Accordingly, recognise how empathic relationships (of differing kinds) ought to function and recognise that whilst sometimes a person can disappear from your life and return in circumstances which are nothing to do with narcissism, it is unusual. Instead, understand that the reappearance of an individual in your life (especially a former romantic partner) is a significant indicator that the individual is a narcissist and that you are experiencing The Blast from the Past Hoover.

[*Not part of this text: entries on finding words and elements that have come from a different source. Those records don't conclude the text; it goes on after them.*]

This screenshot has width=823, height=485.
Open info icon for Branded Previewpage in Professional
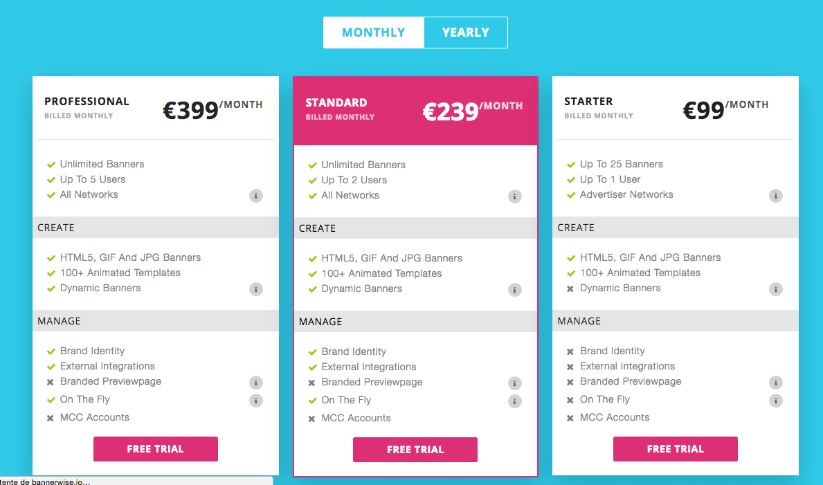click(x=256, y=383)
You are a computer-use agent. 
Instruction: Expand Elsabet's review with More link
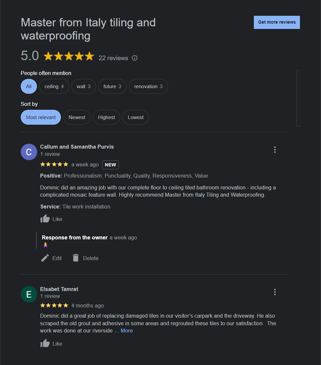click(127, 331)

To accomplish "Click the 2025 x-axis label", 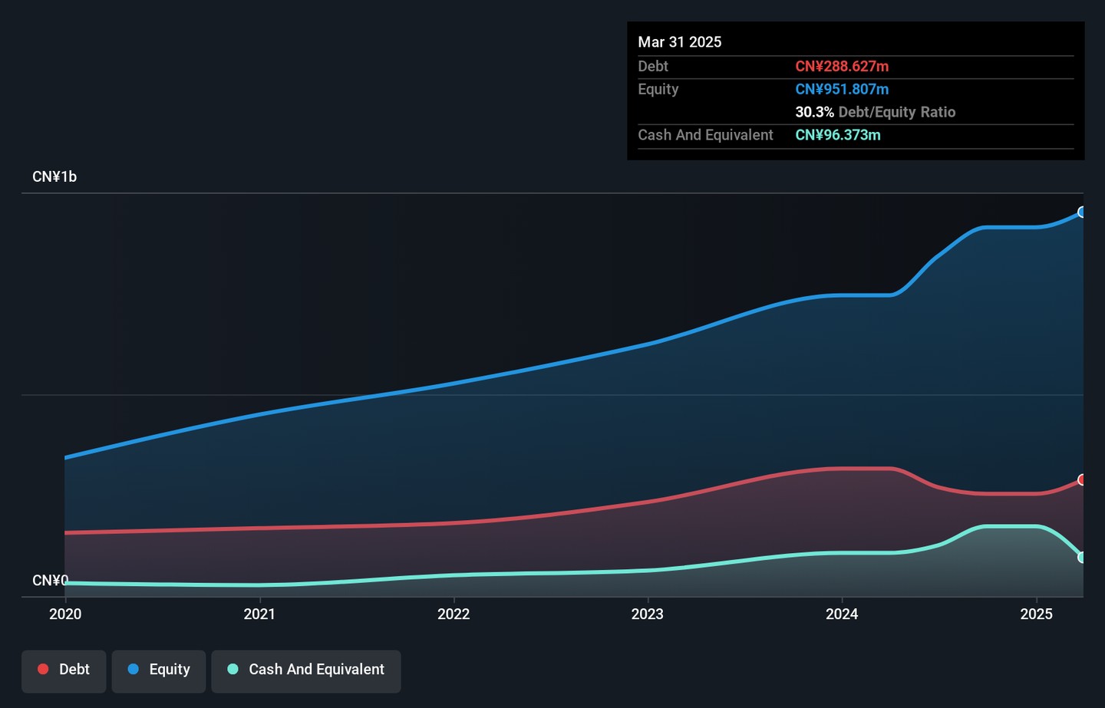I will pyautogui.click(x=1036, y=614).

Part Two will examine why the confirmed narcissist uses this type of hoover, what causes it and the various forms by which it manifests.

 

4 thoughts on “The Blast From the Past Hoover : Part One

  1. lonerose99 says:

    What happens when you hear from a narcissist who was a romantic partner in the past, who texts you out of nowhere to tell you that a good friend of his has passed? No reply? I knew the person too several years ago thru the narcissist…. Do I reply with a condolence, or do I ignore? I fear he will try to suck me into his vortex because he has used a random thing before and done that… On the other hand do I say sorry to hear about your friend and leave it be after that, even though he would say something else?

    1. HG Tudor says:

      You are dealing with a narcissist, you should be applying no contact. No reply and then change your number.

  2. Ciara says:

    Recently, a guy from my past looked me up on Facebook and called me. He asked could he call me about doing some yard work. No, I’ll call you. Within a week he was knocking on my door at 9:00p.m. (He remembered where I lived) opens the door and say why did you come over. Him: I messaged you and called like a hundred times. Me: don’t ever come over here without me inviting and if I don’t answer your calls, that means I don’t want to be bothered. I had company but it didn’t matter to him. We had a huge argument ;Keep in mind I hadn’t seen nor heard from him in 10 years. What do we have to argue about? Nothing! I hadn’t heard from him since and glad about it. I don’t know if he is a narcissist, but reading your articles sounds like he is a lesser a narc.

  3. Duchessbea says:

    Excellent article. Thank you HG. Currently going through a benign hoover. Following your advice to a T. I don’t know if it is because I am ignoring him, that it is getting to him or what. Or he is not getting the attention that he wants from the IPPS. Anyway, will continue to follow your advice. Thank you HG.